Correction: Guatemala-Mayan Altar story
GUATEMALA CITY (AP) — In a story Sept. 14 about a Mayan altar, The Associated Press erroneously identified Chak Took Ich’aak as a ruler of Tikal. He ruled La Corona.
A corrected version of the story is below:
Experts: Mayan altar hints at ancient intrigue
Archaeologists say an altar found at the La Corona site in Guatemala suggests the Mayan dynasty of Kaanul, known as the Snake Kings, acted like its namesake in slowly squeezing the rival kingdom of Tikal
GUATEMALA CITY (AP) — An altar found at Guatemala’s La Corona site suggests the Mayan dynasty of Kaanul, known as the Snake Kings, acted like its namesake in slowly squeezing the rival kingdom of Tikal, archaeologists said Friday.
A team led by Marcello Canuto of Tulane University uncovered the carved stone altar in the northern Peten region near the Mexico border.
When it was first found in 2017, the altar was encased in the roots of a tree in a collapsed temple. It took a year to painstaking pry the massive stone slab from the roots, fully excavate it and move it to Guatemala City, where it was presented this week at a museum.
The altar is dated A.D. 544 and depicts the La Corona ruler Chak Took Ich’aak conjuring two local gods from a shaft in the form of a double-headed snake.
The same man appears 20 years later as a vassal of the Kaanul dynasty and the ruler of the larger, nearby city of Peru-Waka. But the gods associated with him are different local deities associated with that place.
Canuto said the altar suggests Kaanul’s eventual victory was the result of decades of astute politicking and cultural appropriation, not just battles.
Chak Took Ich’aak and his son “are trying to show that they are praying or conjuring up gods that were there way earlier to give them that kind of legitimacy,” Canuto said. “It’s almost like they’re setting up franchises, but using the same recipes of local gods, claiming they had access to local deities. There’s an attempt to render this whole process legitimate by appealing to local interests.”

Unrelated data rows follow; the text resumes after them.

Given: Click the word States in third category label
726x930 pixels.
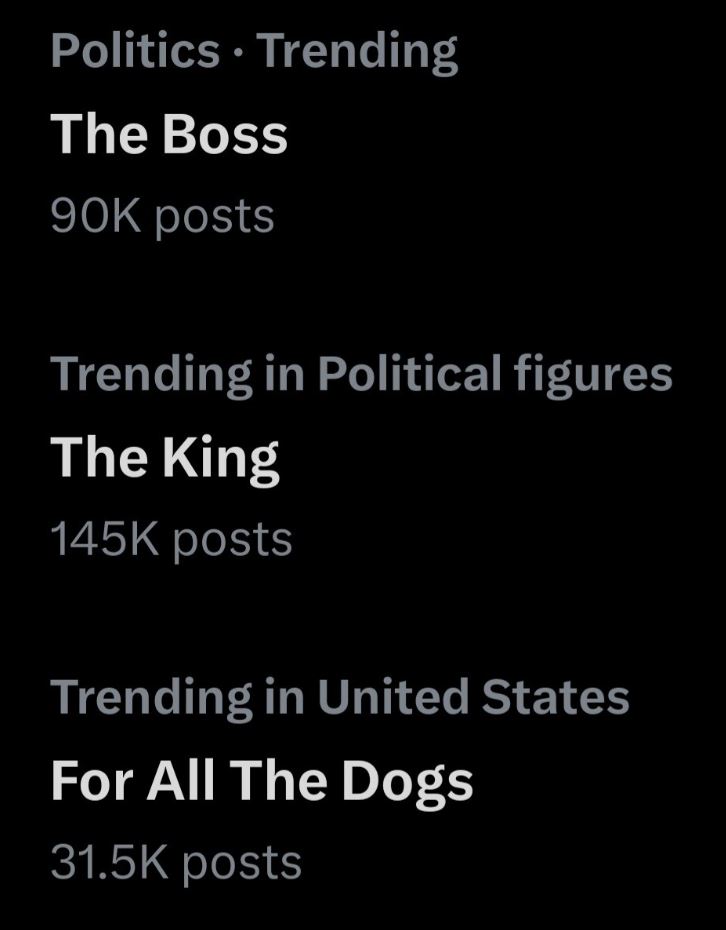Looking at the screenshot, I should click(555, 696).
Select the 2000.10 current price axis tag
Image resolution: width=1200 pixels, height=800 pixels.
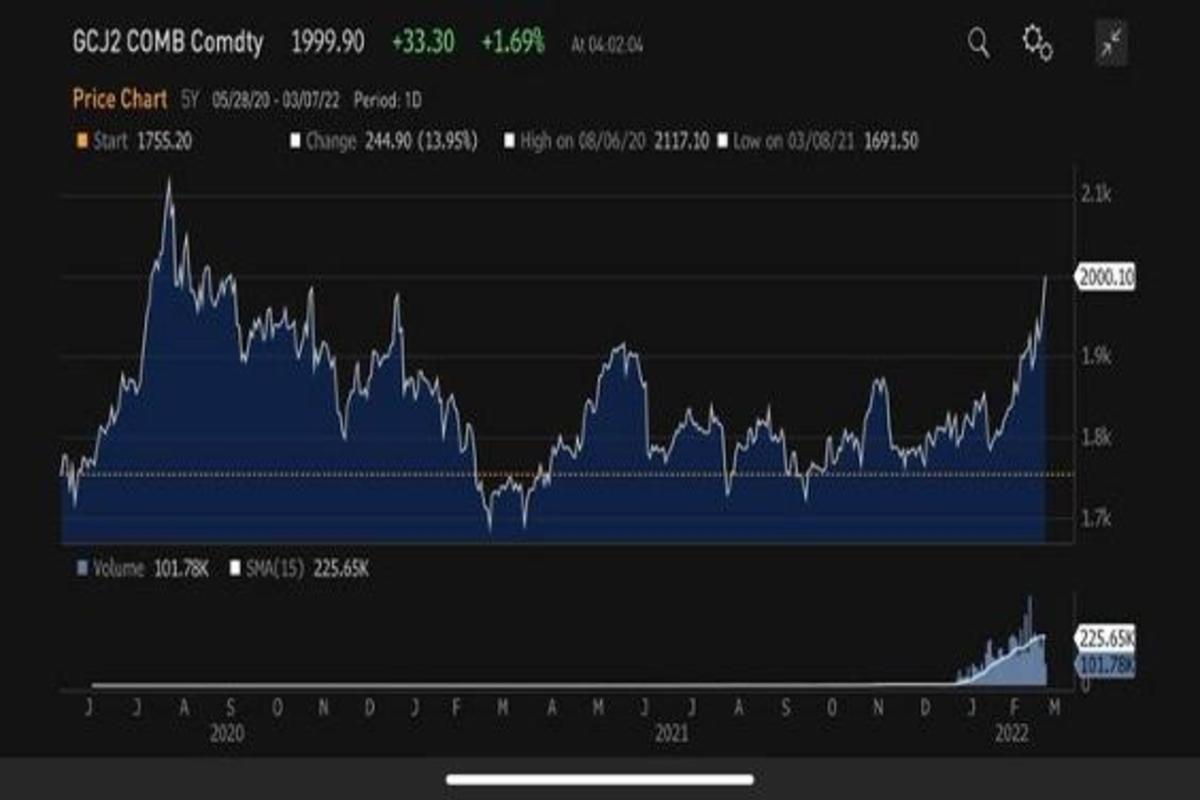click(1105, 278)
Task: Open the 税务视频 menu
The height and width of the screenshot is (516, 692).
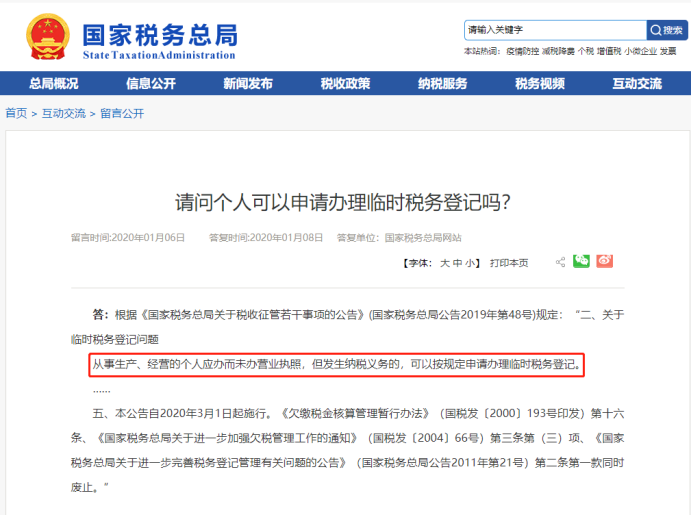Action: [x=540, y=83]
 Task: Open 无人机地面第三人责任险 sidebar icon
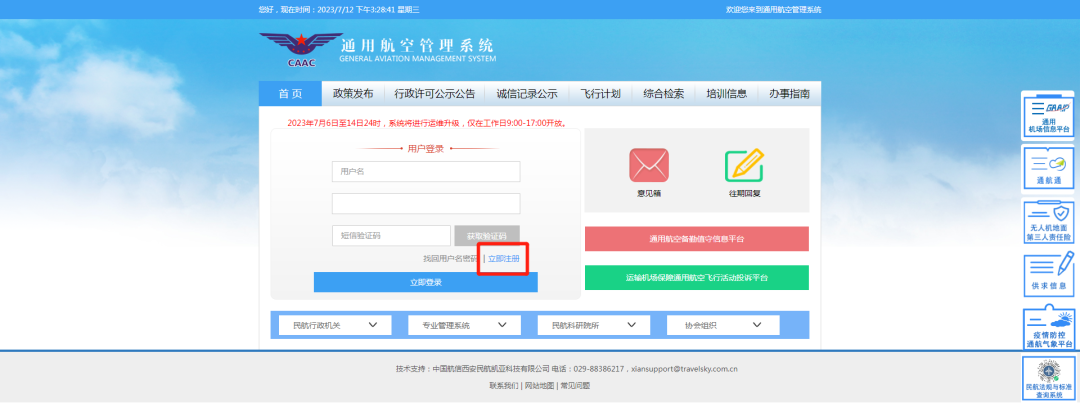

A princess from the Kaanul dynasty - based in Dzibanche and later Calakmul, in neighboring Mexico - had been married into the La Corona ruling family two decades before.
It’s unlikely that La Corona could have simply conquered El Peru, which was much more powerful, unless it had backing from someone even more powerful.
“This would be equivalent to Cuba defeating the United States in a war. They could only have done that ... if they had had the backing of the Soviet Union,” Canuto said.
The enormous city-state of Tikal, whose towering temples still stand in the jungle, battled for centuries for dominance of the Maya world with the Kaanul dynasty. Just a few decades after the altar was carved, Kaanul apparently defeated Tikal by amassing a string of allied cities that encircled and eventually strangled Tikal. The symbol of the Kaanul dynasty were stone masks carved in the form of grinning snakes.
Francisco Estrada-Belli, a Tulane University archaeologist who was not involved in the La Corona discovery, said: “Its broader significance is that it shows the behind-the-scenes ... machinations of the Snake Kings as they are expanding their empire in the direction of Tikal.”
“Not long ago, we thought the victory over Tikal was the result of a sort of out-of-the-blue blitz,” Estrada-Belli said. “It is fascinating to learn more about how Maya empires expanded, just like in the ‘Game of Thrones.’”
Tomas Barrientos, an archaeologist at the University of the Valley of Guatemala noted that “for several centuries during the Classic period, the Kaanul kings dominated much of the Maya Lowlands,” until the Maya civilization collapsed for reasons that still aren’t clear.
“This altar contains information about their early strategies of expansion,” said Barrientos, co-director of the La Corona project.
This story has been corrected to show Estrada-Belli is a professor at Tulane University.